Waldenrath-Straeten: Die Straetener Antwort auf Conchita Wurst

Waldenrath-Straeten: Die Straetener Antwort auf Conchita Wurst

Beim karnevalistischen Frühschoppen staunte Stadtprinz „Hans“ aus Landgraaf/NL beim Besuch Bauklötze. „Köln ist nichts dagegen“, sagte er und blickte mit Verwunderung in die Runde.

Wäre er am Sitzungswochenende der KG „La Strada Ole“ anwesend gewesen, hätte er aus den Bauklötzen ein Schloss bauen können.
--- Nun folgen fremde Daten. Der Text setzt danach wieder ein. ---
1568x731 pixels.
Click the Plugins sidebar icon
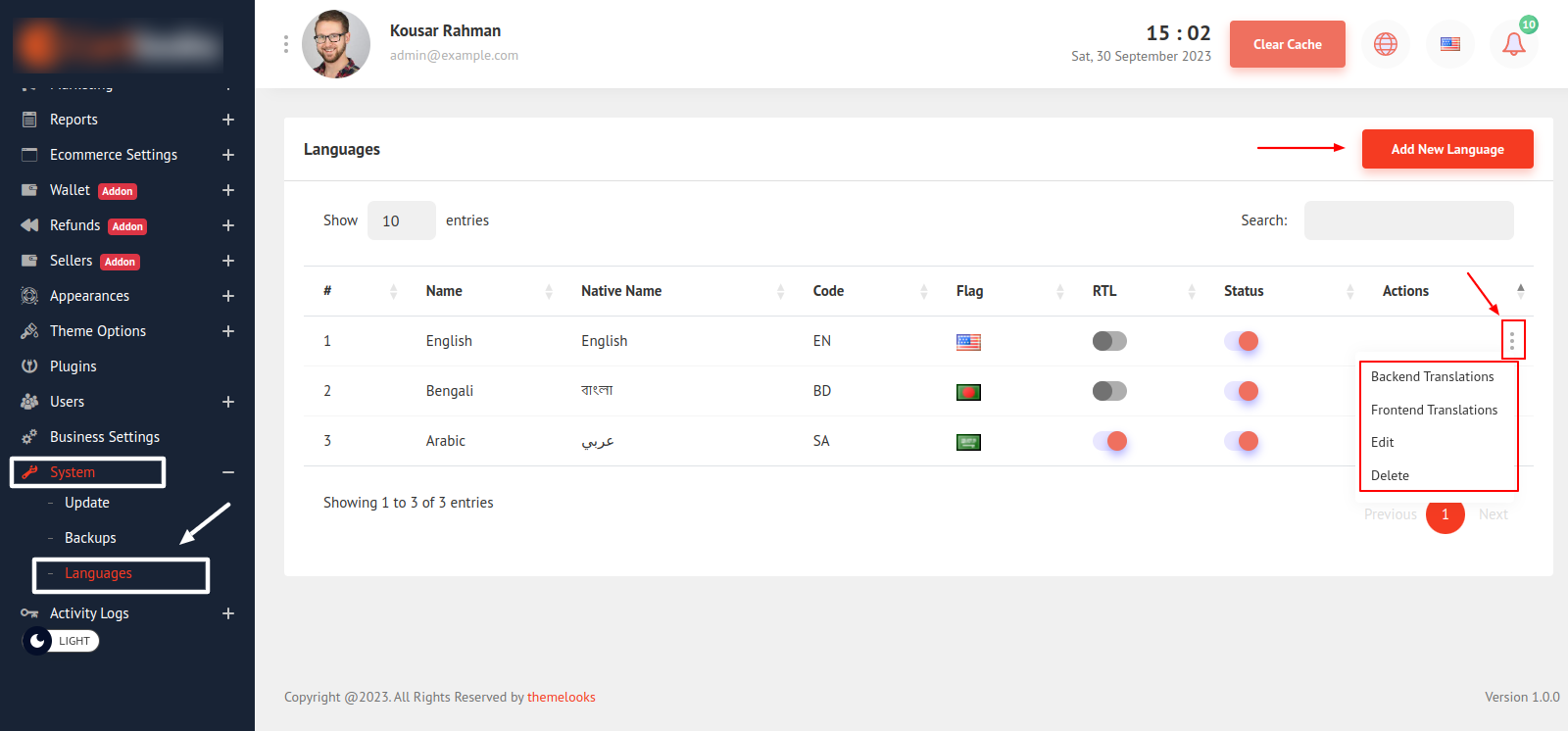(29, 366)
Zweimal herrschte volles Haus im blau-weißen Straetener Gürzenich, zweimal herrschte totale Begeisterung — und die Wände wackelten gewaltig.

Auf die Schippe genommen

Vor allem der Auftritt von Heini und Rudi brachte Straeten außer Rand und Band. Da blieb bei den Jecken kein Auge trocken. Alles und jeder wurde auf die Schippe genommen, vor allem die Glasfaser bekam ihr Fett weg.

Und es kam für alle noch dicker, als das Königspaar abgeholt wurde. Die Schützen präsentierten ihre eigene Version von Conchita Wurst als Königin mit Bart. Die Frauengemeinde zeigte sich beeindruckt vom „Kreuz“ der Königin — die Halle tobte.

Jeckes aus der Bütt

Ein weiteres Highlight setzte der singende Wirt Helmut Schröders in der Bütt. Ebenfalls in der Bütt begeisterten „Der Eine und der Andere“, Et Lisbeth und D´eer Knött. Zwischendurch eroberten die Eigengewächse die Bühne: Die Mini Prinzengrade, die Mariechen Lisa und Lea, die kleine und große Prinzengarde, das Männerballett Los Caballeros, die Showtanzgruppen Crazy Flames und Infinity, die Prinzenwache, die Feuerwehrfrauen, Rawell und die Mini-Winis präsentierten sich bärenstark. Und zum großen Finale rückten die Hastenrather Quetschbüll-Sänger an. Straeten erlebte an den beiden Sitzungsabenden den jecken Wahnsinn hautnah.